## Task to carry out:
Could you filter the records below and return each line that holds "computer"?

-- The records follows --

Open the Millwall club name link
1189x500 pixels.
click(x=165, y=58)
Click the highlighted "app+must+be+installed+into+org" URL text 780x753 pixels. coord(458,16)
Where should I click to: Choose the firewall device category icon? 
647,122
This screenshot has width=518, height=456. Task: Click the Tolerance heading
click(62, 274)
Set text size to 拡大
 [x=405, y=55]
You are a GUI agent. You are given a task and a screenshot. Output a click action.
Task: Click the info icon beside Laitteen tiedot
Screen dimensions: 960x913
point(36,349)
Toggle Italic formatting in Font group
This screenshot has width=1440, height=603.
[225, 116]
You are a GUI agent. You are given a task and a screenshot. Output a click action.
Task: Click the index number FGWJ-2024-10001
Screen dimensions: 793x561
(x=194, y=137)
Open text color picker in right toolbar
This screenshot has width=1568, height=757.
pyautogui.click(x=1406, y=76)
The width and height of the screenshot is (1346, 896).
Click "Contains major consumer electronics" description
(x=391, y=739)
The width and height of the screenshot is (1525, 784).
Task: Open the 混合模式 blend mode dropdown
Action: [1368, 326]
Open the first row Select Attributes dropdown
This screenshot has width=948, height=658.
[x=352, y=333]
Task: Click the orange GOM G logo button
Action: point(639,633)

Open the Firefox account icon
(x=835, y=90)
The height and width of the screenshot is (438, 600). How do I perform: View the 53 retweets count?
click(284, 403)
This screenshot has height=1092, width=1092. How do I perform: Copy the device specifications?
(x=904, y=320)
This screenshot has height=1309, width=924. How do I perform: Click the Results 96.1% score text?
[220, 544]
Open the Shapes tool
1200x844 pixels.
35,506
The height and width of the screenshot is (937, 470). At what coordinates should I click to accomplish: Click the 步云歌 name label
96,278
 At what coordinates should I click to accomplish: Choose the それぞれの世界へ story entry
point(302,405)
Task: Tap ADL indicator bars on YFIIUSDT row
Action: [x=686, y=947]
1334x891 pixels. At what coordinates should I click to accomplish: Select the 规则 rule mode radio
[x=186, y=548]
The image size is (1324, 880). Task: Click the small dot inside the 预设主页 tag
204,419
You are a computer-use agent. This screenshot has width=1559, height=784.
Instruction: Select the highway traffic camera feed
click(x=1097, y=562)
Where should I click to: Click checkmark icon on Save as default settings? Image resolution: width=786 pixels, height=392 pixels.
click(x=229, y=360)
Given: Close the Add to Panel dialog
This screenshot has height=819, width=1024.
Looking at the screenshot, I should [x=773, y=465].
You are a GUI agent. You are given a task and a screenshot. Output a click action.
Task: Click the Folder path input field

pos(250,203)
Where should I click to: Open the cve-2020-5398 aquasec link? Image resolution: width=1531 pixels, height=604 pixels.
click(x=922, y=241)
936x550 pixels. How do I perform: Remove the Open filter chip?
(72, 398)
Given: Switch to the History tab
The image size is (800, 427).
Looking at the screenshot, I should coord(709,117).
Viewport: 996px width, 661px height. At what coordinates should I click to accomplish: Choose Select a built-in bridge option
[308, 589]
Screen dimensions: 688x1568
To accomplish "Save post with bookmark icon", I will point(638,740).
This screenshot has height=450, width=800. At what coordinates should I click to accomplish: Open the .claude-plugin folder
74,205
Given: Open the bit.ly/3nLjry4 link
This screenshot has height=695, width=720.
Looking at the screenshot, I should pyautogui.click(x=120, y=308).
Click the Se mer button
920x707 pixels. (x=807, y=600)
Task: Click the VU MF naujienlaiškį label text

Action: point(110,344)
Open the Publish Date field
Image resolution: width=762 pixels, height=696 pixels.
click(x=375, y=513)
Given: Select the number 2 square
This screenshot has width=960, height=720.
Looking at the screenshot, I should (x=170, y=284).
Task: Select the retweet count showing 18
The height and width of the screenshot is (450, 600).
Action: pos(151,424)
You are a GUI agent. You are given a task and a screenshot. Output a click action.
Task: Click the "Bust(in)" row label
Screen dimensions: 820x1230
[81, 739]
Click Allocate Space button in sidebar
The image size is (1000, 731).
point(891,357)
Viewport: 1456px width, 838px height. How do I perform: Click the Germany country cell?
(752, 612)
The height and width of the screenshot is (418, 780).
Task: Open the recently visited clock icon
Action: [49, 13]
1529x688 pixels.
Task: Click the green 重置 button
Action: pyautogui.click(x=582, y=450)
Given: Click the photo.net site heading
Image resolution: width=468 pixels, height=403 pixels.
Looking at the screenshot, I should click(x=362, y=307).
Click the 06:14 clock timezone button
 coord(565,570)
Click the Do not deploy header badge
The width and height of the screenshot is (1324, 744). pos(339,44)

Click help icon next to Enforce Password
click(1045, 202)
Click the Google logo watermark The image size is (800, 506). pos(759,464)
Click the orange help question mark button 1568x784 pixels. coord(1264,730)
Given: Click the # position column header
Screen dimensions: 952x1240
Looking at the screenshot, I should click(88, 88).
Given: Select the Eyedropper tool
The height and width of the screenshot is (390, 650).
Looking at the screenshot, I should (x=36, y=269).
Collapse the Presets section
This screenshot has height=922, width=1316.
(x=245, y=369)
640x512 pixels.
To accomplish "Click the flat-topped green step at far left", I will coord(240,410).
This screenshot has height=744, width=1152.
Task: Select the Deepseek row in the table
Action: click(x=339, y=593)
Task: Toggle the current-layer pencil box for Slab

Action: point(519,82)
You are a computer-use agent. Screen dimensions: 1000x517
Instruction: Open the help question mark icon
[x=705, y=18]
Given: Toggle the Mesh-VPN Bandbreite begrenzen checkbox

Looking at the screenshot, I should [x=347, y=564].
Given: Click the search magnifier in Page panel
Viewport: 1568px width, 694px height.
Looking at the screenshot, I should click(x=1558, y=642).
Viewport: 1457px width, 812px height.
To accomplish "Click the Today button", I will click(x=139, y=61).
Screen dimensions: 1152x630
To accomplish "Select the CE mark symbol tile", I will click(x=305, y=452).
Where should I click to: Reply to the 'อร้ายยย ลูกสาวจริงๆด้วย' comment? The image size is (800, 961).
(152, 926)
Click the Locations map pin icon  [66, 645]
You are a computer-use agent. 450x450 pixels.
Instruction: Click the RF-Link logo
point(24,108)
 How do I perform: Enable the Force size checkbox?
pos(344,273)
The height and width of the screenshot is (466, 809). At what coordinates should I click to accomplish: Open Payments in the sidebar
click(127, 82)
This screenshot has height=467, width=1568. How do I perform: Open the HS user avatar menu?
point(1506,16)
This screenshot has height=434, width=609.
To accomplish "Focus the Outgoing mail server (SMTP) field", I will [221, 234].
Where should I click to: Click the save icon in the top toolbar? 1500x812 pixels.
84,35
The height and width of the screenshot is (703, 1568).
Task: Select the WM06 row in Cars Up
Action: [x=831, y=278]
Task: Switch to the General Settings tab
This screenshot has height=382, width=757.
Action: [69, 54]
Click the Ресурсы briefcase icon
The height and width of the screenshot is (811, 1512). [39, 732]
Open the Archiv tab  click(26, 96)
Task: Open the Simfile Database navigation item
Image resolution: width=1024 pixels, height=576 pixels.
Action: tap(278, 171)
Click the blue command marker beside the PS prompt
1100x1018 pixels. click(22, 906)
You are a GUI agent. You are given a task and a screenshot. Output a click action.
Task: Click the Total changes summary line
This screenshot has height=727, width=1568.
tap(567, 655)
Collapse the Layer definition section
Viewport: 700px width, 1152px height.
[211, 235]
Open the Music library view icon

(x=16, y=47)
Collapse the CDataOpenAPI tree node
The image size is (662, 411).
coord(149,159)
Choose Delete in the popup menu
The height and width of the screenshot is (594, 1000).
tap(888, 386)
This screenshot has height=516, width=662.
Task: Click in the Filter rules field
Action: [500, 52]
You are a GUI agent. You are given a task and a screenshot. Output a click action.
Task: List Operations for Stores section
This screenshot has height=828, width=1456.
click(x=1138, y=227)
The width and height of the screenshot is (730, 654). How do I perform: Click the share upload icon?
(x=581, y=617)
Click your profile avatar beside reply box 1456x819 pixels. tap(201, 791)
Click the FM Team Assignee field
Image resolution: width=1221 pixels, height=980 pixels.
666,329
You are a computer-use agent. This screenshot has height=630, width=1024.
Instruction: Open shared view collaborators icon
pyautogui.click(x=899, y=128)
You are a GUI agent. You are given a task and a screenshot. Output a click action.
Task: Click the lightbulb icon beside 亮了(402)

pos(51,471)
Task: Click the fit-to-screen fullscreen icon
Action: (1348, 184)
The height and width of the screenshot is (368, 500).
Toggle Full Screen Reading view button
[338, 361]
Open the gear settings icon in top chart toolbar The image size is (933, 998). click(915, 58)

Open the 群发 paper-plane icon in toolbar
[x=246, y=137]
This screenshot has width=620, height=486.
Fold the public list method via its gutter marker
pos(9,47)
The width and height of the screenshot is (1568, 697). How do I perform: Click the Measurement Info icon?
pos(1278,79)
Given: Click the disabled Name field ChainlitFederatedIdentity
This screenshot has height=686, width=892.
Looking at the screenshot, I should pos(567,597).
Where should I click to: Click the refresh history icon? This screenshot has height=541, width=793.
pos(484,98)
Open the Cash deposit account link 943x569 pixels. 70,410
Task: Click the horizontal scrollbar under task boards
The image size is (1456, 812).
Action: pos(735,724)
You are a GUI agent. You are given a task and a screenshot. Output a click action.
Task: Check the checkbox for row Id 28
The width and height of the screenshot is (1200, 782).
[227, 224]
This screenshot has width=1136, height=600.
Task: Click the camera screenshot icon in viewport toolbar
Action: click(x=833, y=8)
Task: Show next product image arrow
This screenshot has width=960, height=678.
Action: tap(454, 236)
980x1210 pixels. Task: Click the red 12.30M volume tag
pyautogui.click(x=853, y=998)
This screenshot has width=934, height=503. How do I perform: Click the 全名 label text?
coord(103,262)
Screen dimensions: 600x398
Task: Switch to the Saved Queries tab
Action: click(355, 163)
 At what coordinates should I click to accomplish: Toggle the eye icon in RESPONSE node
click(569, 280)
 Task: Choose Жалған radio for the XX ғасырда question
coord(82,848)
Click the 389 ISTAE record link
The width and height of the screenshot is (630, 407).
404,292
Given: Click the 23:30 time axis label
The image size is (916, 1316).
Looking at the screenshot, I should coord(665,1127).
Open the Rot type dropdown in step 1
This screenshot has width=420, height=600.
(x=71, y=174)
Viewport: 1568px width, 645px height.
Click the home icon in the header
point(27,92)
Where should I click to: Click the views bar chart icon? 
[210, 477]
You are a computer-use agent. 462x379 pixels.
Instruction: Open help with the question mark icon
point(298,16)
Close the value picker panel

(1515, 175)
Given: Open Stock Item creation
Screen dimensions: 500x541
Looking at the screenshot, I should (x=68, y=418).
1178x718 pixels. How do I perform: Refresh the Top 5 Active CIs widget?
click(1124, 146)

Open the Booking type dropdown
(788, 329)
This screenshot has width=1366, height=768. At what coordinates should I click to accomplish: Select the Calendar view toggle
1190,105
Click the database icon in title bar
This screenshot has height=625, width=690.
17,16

-- The records concluded --

## Output of the task:
You are a computer-use agent. This screenshot has width=1559, height=784.
You are a computer-use agent. Screen dimensions: 1000x517
You are a computer-use agent. 450x450 pixels.
You are a computer-use agent. This screenshot has height=630, width=1024.
You are a computer-use agent. 462x379 pixels.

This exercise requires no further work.